Applying these principles, reconsideration is not warranted here. As an initial matter, although the Court is unpersuaded that the timeliness analysis in the April 28, 2022 was incorrect or raises any party-presentation concerns under United States v. Sineneng-Smith, 140 S.Ct. 1575 (2020)-courts have broad discretion to regulate discovery and the State's approach here undermined judicial efficiency and was inconsistent with principles of sound case and docket management-the State also overlooks that timeliness only provided one of two independent grounds for denying its motion. The other was that, regardless of timeliness, the request failed on the merits.
As discussed in the April 28, 2022 order (Doc. 64 at 28-29), the State had many opportunities to consider the need for jurisdictional discovery between the filing of its complaint in April 2021 and the denial of its preliminary injunction motion in February 2022, including when Defendants moved to dismiss for lack of jurisdiction and for failure to state a claim; when Defendants responded to the State's motion for preliminary injunction; and when the Court provided the parties with a tentative ruling before the February 1, 2022 preliminary injunction motion hearing. Nevertheless, the State waited until 10 days after the adverse ruling to file its motion.
None of the developments identified in the State's motion call that conclusion into question. It is unclear to the Court how or why the announced plan to cancel the Title 42 restrictions on border crossings would bear on whether aliens are entering the country illegally because of gaps in the border wall or whether wildlife is being harmed by the decision to stop construction. Additionally, that plan has now been enjoined. Louisiana v. Centers for Disease Control & Prevention, 2022 WL 1604901 (W.D. La. 2022). As for the DHS official's statement that border walls are “effective at slowing the pace at which migrants can cross the border,” this statement is not only ambiguous but fails to address one of the core causation problems previously identified by the Court-that “regardless of Defendants' action or inaction, Arizona would have been left with an incomplete wall on its southern border filled with gaps. It is speculative that the less-incomplete version of the border wall the State wishes to compel Defendants to build would necessarily deter migrants from entering Arizona. An incomplete wall is an incomplete wall.” (Doc. 47 at 17. See also Doc. 64 at 10-11, 31 n.5.) Finally, as for the Washington Post article, if anything it underscores one of the additional causation problems previously identified by the Court-that “aliens committed to entering the United States have time and again found ways to overcome and bypass walls on the southern border,” including by “climb[ing] the fence along the international border.” (Doc. 47 at 17 & n.5.)

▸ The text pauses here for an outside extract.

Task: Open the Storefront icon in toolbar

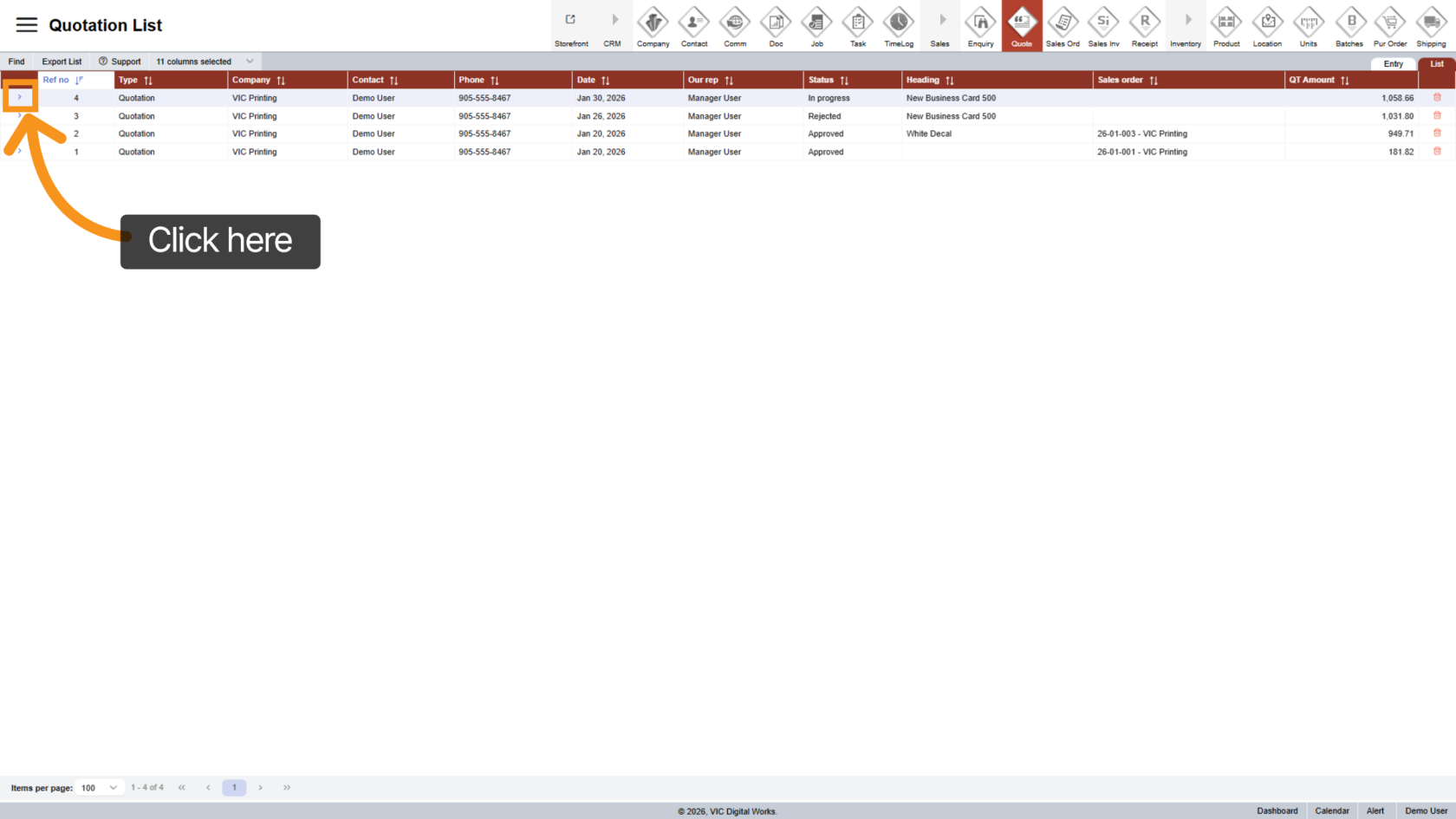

As the Court previously held, “[h]ere, beyond making vague requests . . . the State does not point to any specific evidence allegedly in Defendants' possession that would address the relevant causation questions in this case. Nor does the State explain how the evidence it seeks would otherwise goes to the crux of the causation issues discussed in the February 2022 order, [the April 2022] order, or Arizona v. Biden.” (Doc. 64 at 31.) The same is true here.
Accordingly, IT IS ORDERED that the State's motion for reconsideration (Doc. 66) is denied.